Recorded data ->
________________________________________

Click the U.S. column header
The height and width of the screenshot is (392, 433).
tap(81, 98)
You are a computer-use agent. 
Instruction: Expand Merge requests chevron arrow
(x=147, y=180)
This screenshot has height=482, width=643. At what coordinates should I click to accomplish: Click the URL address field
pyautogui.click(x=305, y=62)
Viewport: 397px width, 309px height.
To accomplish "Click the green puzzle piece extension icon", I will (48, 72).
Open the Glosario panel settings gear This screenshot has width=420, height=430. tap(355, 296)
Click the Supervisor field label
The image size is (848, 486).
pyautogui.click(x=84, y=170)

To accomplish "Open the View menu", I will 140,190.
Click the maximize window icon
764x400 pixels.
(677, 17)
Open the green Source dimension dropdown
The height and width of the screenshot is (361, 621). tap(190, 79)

________________________________________

YOUR ASSIGNMENT -> Your output must contain exactly the lines from the one containing "You are a computer-use agent." to the final line of the data above, and no other text.

ANSWER SPACE ->
You are a computer-use agent. 
Instruction: Expand Merge requests chevron arrow
(x=147, y=180)
This screenshot has height=482, width=643. At what coordinates should I click to accomplish: Click the URL address field
pyautogui.click(x=305, y=62)
Viewport: 397px width, 309px height.
To accomplish "Click the green puzzle piece extension icon", I will (48, 72).
Open the Glosario panel settings gear This screenshot has width=420, height=430. tap(355, 296)
Click the Supervisor field label
The image size is (848, 486).
pyautogui.click(x=84, y=170)

To accomplish "Open the View menu", I will 140,190.
Click the maximize window icon
764x400 pixels.
(677, 17)
Open the green Source dimension dropdown
The height and width of the screenshot is (361, 621). tap(190, 79)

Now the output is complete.